Federal budget problem is burden all will have to resolve

By DAVID MOON, Moon Capital Management, LLC
October 28, 2012

Austan Goolsbee, the former Chair of the Council of Economic Advisors, recently commented on the political difficulties of solving our country’s budget mess. He noted that 75 percent of Americans think government spending should be cut, but 85 percent of Americans don’t consider entitlements spending.

Therein lies the political problem and the fertilization of the existing algebraic problem.

Famously pessimistic Marc Faber, known in the financial world as “Dr. Doom,” warns that the US should “reduce government immediately by 50 percent.”

That idea, while provocative and appealing to some, is both naïve and relatively meaningless.

The federal budget would not be balanced even if the size of government was reduced by 100 percent.

If before disbanding, Congress shut down the Departments of Everything, including the military and CIA, our tax revenues wouldn’t be enough to fund Social Security, Medicare, Medicaid and interest on the debt.

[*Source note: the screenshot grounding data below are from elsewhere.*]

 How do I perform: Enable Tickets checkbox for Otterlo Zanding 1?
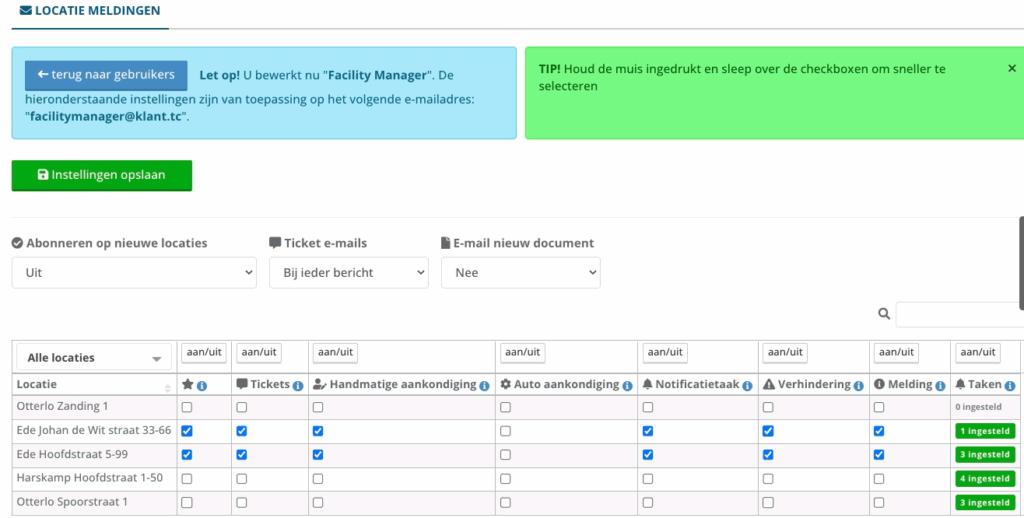click(242, 408)
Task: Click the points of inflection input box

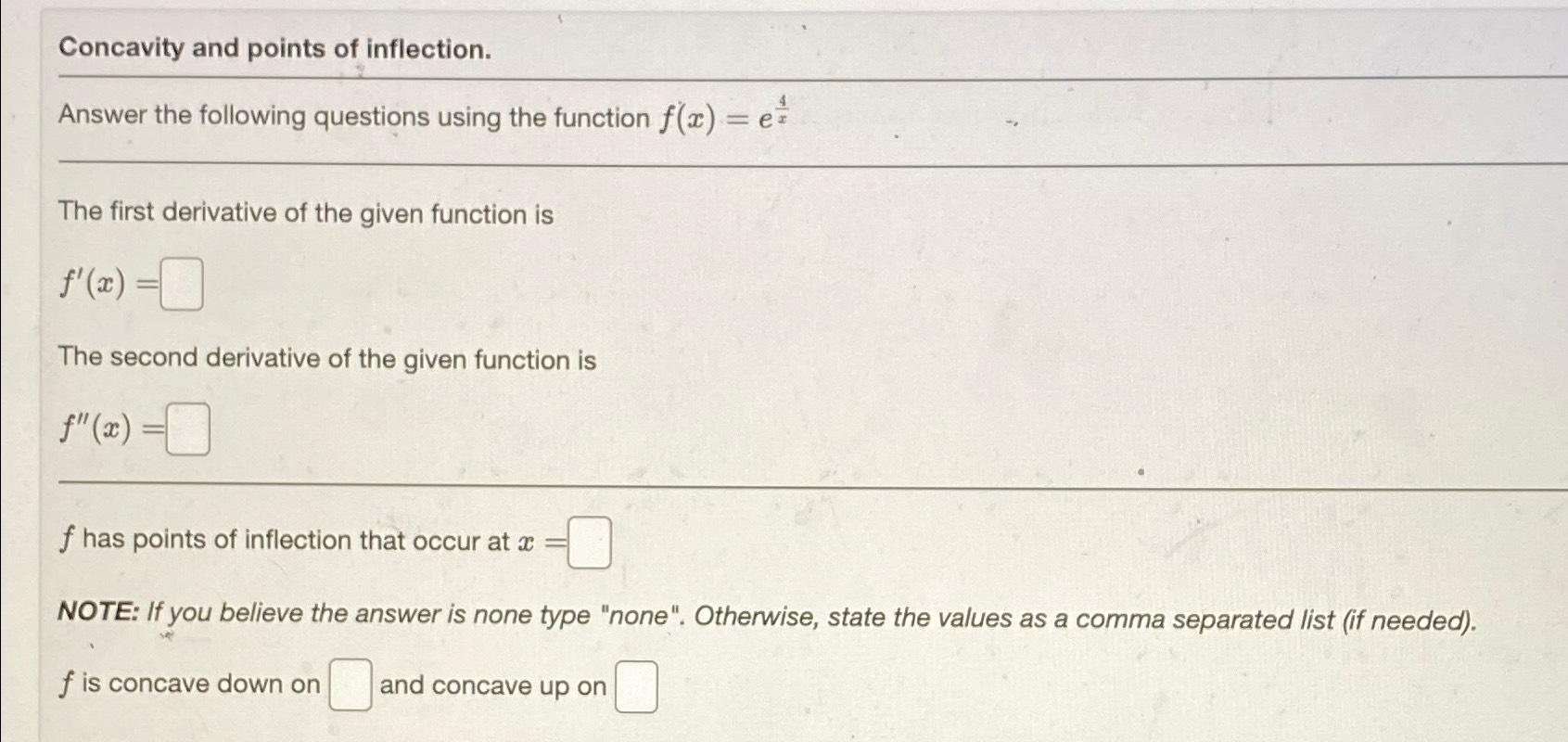Action: tap(588, 541)
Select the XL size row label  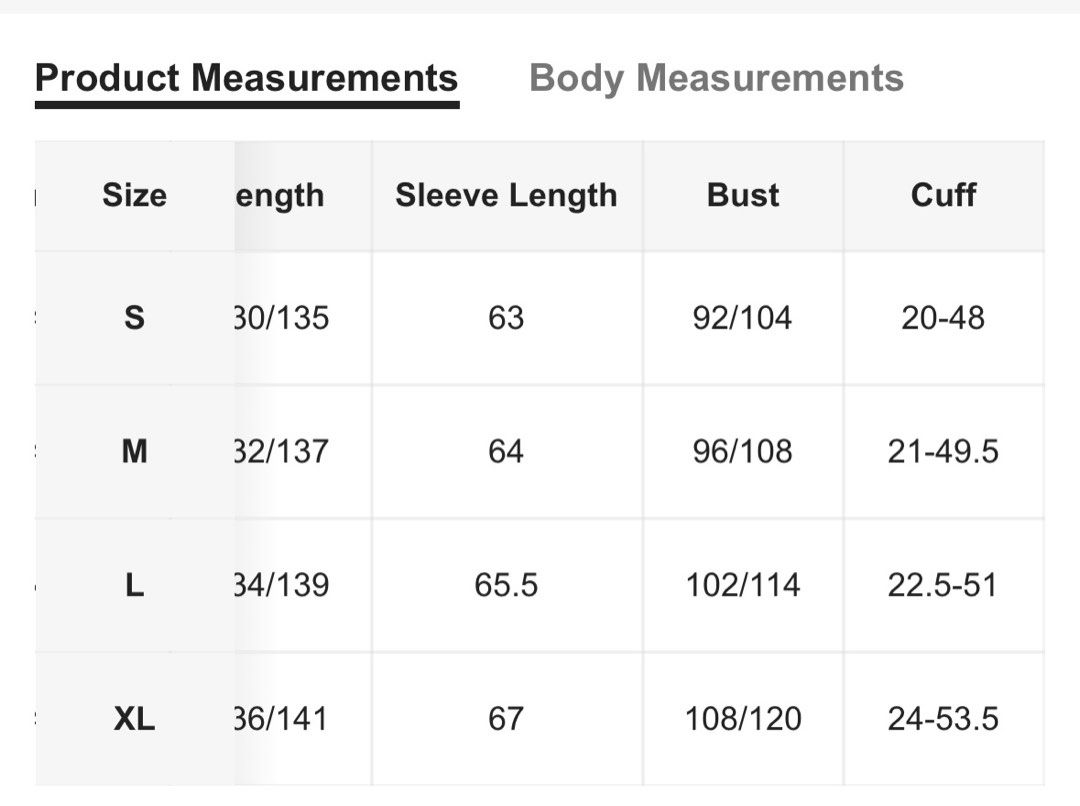click(134, 719)
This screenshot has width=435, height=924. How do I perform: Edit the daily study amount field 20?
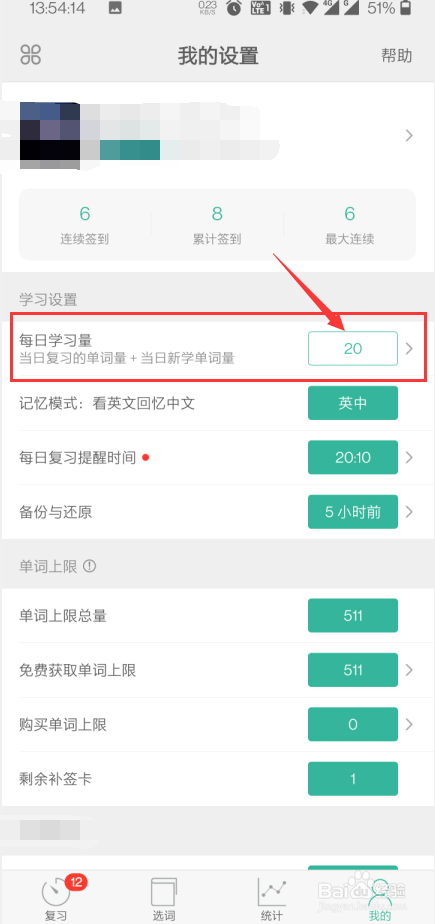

The 2012 executive budget showed $2.5 trillion in spending on “Mandatory Programs,” compared to $2.4 trillion in total revenues.

Passionate political types argue that wealth disparity and the tax code create divisive conflicts between economic classes – and it does. The more dangerous looming threat, however, is an intergenerational collision. Either younger people are going to be taxed more or future Medicare and Social Security benefits are going to be reduced. Or both.

Honest people can argue about whether people should pay 36 or 46 percent of their income above $250,000 in taxes, or whether estate tax rates should be tripled. But those are political issues. Those are questions of fairness. They are not solutions to a trillion dollar annual deficit or $16 trillion in debt. Increasing the total taxes paid by the top five percent of wage earners by 25 percent raises an additional $127 billion. The federal government spends $3.8 trillion a year.

When I was younger I was broke. In those days I looked forward to paying taxes. I wanted to make enough money to pay a lot of taxes. I promised never to complain about income taxes.

Well, I lied. I was naive and had no idea what I was saying.

But I am going to have to pay more taxes. And it’s not just me. As politically incorrect as it is to say, our federal budget is a problem that will have to be solved on the backs of the middle class ... and the upper class and the lower class ... the elderly and the young... or it will not be solved at all.

It will be solved with higher tax rates and new types of taxes. The solution will include modified entitlements – both in real and nominal terms.

The federal pension and healthcare problem is now so large that it will require shared sacrifices of some sort – even if not explicit – not just among the one percent or the five percent, but among much of the 47 percent, as well.

Every large problem could have been solved when it was a small problem. It’s too late for that.